Deadly Messages is a 1985 made-for-TV horror mystery thriller film directed by Jack Bender.

Plot 

After Laura Daniels, who works at a dating consulting firm, leaves to go out on a date with lawyer Michael Krasnick, her roommate Cindy Matthews uses Laura's newly found Ouija board and gets in touch with 21-year-old David, who claims to have been murdered in the New York apartment in 1978. The same evening, Laura arrives home, witnessing a mysterious man strangling Cindy to death. As soon as the police arrive, Cindy's body and all traces of any crime are missing, causing the police to feel pranked; filing her for violation. Matthew believes Laura, though thinks that Cindy is pranking with her; assuring Laura that Cindy has a past of suddenly disappearing for a long period of time. Laura does not feel extremely save though, and purchases an alarm for protection in a mall, in which she gets eventually chased by Cindy's murderer.

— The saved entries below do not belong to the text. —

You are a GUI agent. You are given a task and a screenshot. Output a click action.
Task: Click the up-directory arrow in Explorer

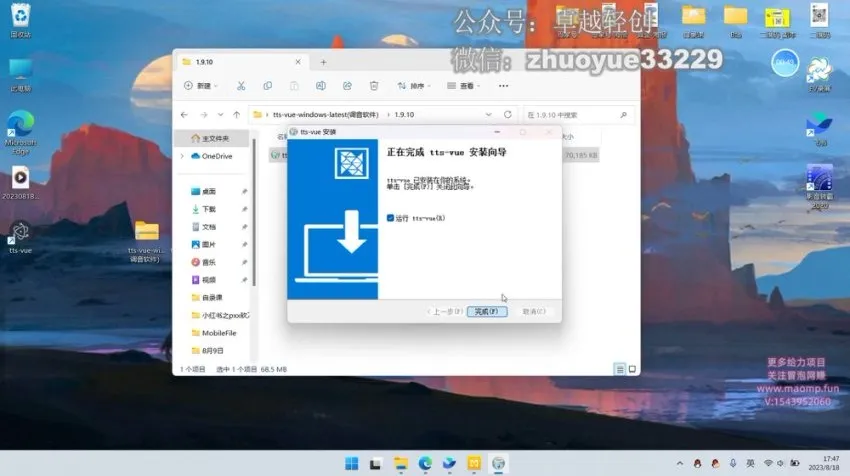236,115
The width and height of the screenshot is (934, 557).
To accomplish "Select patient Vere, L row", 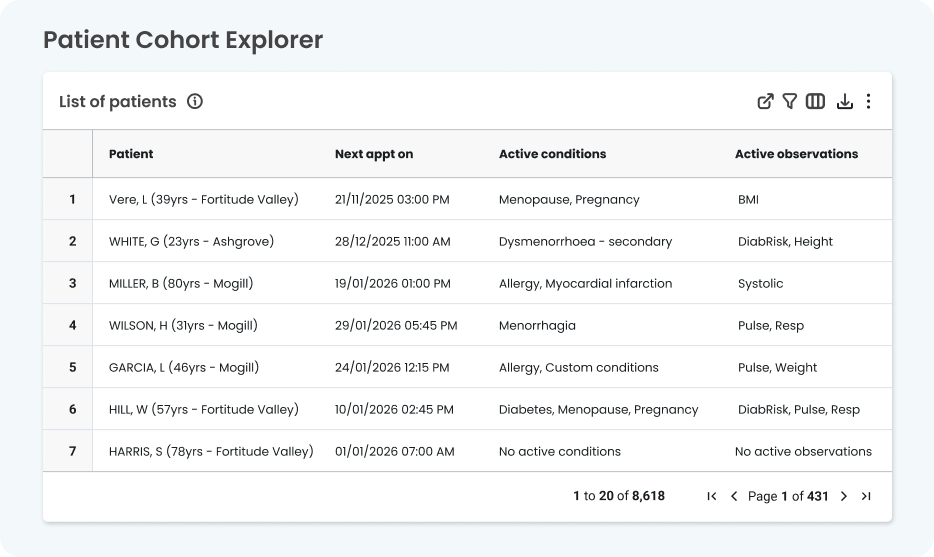I will click(203, 199).
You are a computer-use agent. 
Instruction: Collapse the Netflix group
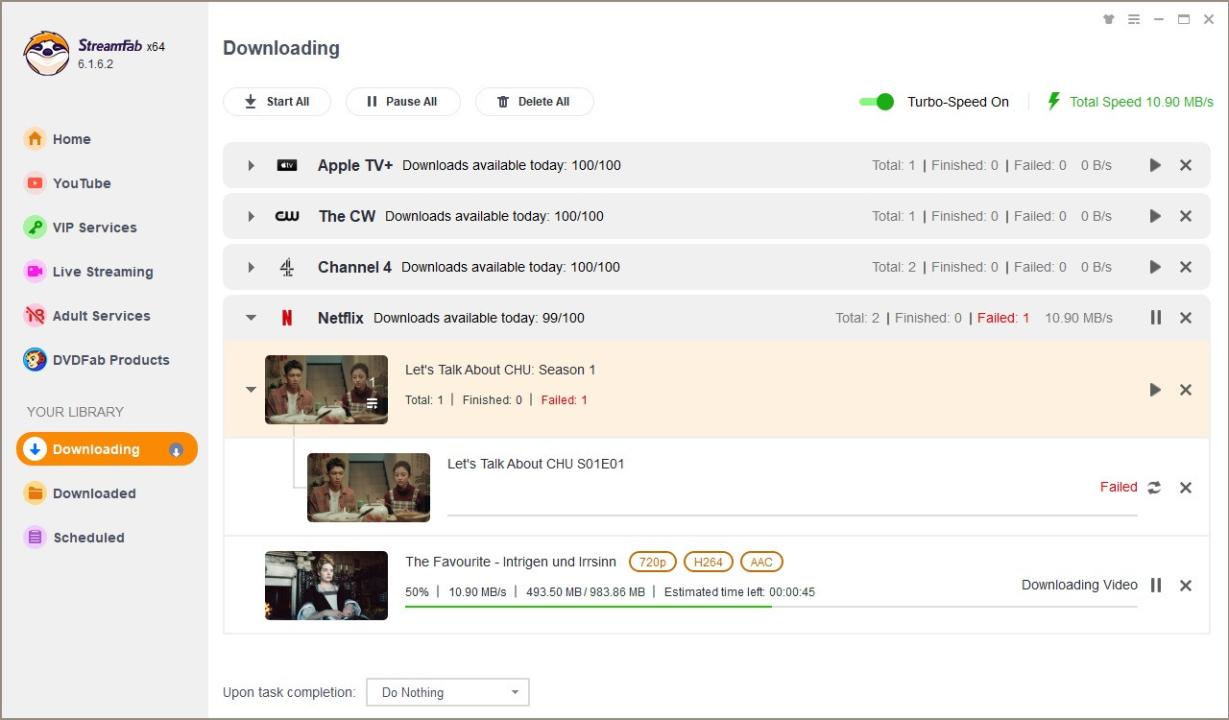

That evening, Laura uses the Ouija board and comes in contact with Mark, who claims to have murdered Cindy and announces that he is going to kill her as well because she witnessed it. Laura faints and visits a doctor the next day for a brain scan; there she receives prescription drugs. Next, she is fired from her job, because her boss claims that her resume is one big lie; Laura, however, insists that all the references are true. Feeling betrayed by her boss, Laura goes to swim off her anger, but feels that she is yet again attacked by her murderer in the pool. While seeking consolation with her boyfriend, Laura's doctor reveals to Michael that, in the past, Laura has been subject to electroshock therapy and may have schizophrenia or a depression. Despite feeling disappointed that Laura has kept this from him, Michael decides to confront her, though Laura denies Dr. Kelton's claims.

Shortly after, Michael finds out that most of Laura's claims about her life are also featured in a series of children's books written by someone named Laura Brooks. Upon another confrontation, Laura admits that she might be insane, but Michael believes that she is a compulsive liar and leaves her. Laura, feeling lost, turns to the Ouija board and later finds out that "Mark" was murdered in her apartment by arson. Simultaneously, Cindy's murderer begins to attack Laura in her apartment with an axe. Laura calls for the police, but they do not believe her stories anymore. Instead, she hides in the closet before running for her life, again escaping from him. A visit to the police station does not help her, prompting her to investigate Mark's death herself: she finds out that Mark's sister Jennifer is a mental patient.

Visiting her in a mental hospital proves shocking, as the staff recognize her as Jennifer. Nurse Crenshaw explains to her that she escaped from the institution over a year ago, following an attack by a man who appears to be the same man trying to kill her currently. She also finds the children's books Michael found in the hospital library, thus explaining why she assumed the main character's identity after her escape. Having some answers, Laura heads back to New York, only to stumble in Michael, who apologizes to her and admits that he wants her back. Together, they check into a motel, where - after Michael has left for pizza - the murderer attacks Michael in his car and stabs him in the leg, before going to the motel and attacking Laura. She is able to hit him on the head with a lamp and then runs off. He chases her, and as he is about to stab her, Michael shoots him to death. Laura recognizes him as her brother and bursts out in tears. Remembering everything now, she explains that the person killed in her apartment was her boyfriend David, not Mark. Mark killed David because he knew that his father did not approve of him, and then set the house on fire, hoping that Laura would die as well. Laura escaped, but the trauma caused her to lose her memory The reason why he came back years later to attempt to kill her again was because the Ouija board subconsciously helped her regain her memory. But as Michael points out, this doesn't explain the messages that Cindy (whose body was found in the trunk of Mark's car in another town) received while using the board alone.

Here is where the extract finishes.